Thursday, October 02, 2008

Slouching into that good night


We're teetering on the edge of some bad juju here in America, and the woman above could be vice-president.

If that weren't depressing enough. . . .



Don't worry, be happy.

Remain calm, all is well. Yes, we can!

"We're gonna spread happiness! We're gonna spread freedom! Obama's gonna change it, Obama's gonna lead 'em."

Or so we have been informed by a choir of brainwashed children singing hosannas to the Man Who Would Be Dear Leader.

FOR THE LIFE OF ME, I can't figure out why the Europeans don't think much of us anymore. Really, where did this Der Spiegel opinion piece come from?

There are days when all it takes is a single speech to illustrate the decline of a world power. A face can speak volumes, as can the speaker's tone of voice, the speech itself or the audience's reaction. Kings and queens have clung to the past before and humiliated themselves in public, but this time it was merely a United States president.

Or what is left of him.

[PROBLEMS TO WORK ON]
1. Copy the blog post starting at "Thursday, October 02, 2008" and ending after "could be vice-president.", replacing "America" with "the United States".
2. Carry on the blog post from its last sentence.

[COLLECTED MATERIAL]
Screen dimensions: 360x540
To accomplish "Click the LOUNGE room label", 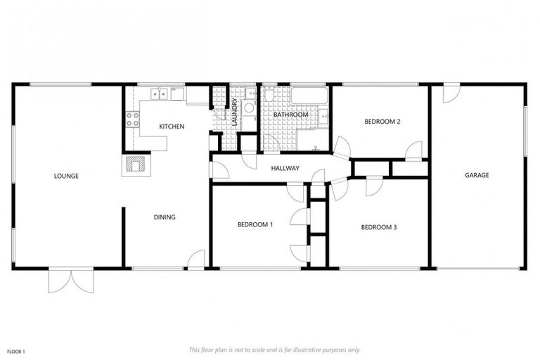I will click(x=66, y=176).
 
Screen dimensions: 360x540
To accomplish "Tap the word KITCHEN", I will click(x=172, y=127).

[RESULTS FOR EACH TASK]
1.
Thursday, October 02, 2008

Slouching into that good night


We're teetering on the edge of some bad juju here in the United States, and the woman above could be vice-president.

2.
George W. Bush has grown old, erratic and rosy in the eight years of his presidency. Little remains of his combativeness or his enthusiasm for physical fitness. On this sunny Tuesday morning in New York, even his hair seemed messy and unkempt, his blue suit a little baggy around the shoulders, as Bush stepped onto the stage, for the eighth time, at the United Nations General Assembly.

He talked about terrorism and terrorist regimes, and about governments that allegedly support terror. He failed to notice that the delegates sitting in front of and below him were shaking their heads, smiling and whispering, or if he did notice, he was no longer capable of reacting. The US president gave a speech similar to the ones he gave in 2004 and 2007, mentioning the word "terror" 32 times in 22 minutes. At the 63rd General Assembly of the United Nations, George W. Bush was the only one still talking about terror and not about the topic that currently has the rest of the world's attention.

"Absurd, absurd, absurd," said one German diplomat. A French woman called him "yesterday's man" over coffee on the East River. There is another way to put it, too: Bush was a laughing stock in the gray corridors of the UN.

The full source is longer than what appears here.